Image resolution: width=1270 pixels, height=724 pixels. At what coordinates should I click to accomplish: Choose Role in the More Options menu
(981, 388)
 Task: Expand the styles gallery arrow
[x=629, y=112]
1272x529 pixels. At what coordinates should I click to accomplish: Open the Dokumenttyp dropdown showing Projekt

[The task]: Copy the lines above word for word.

[Answer to this exercise]:
Image resolution: width=1270 pixels, height=724 pixels. At what coordinates should I click to accomplish: Choose Role in the More Options menu
(981, 388)
 Task: Expand the styles gallery arrow
[x=629, y=112]
1272x529 pixels. At what coordinates should I click to accomplish: Open the Dokumenttyp dropdown showing Projekt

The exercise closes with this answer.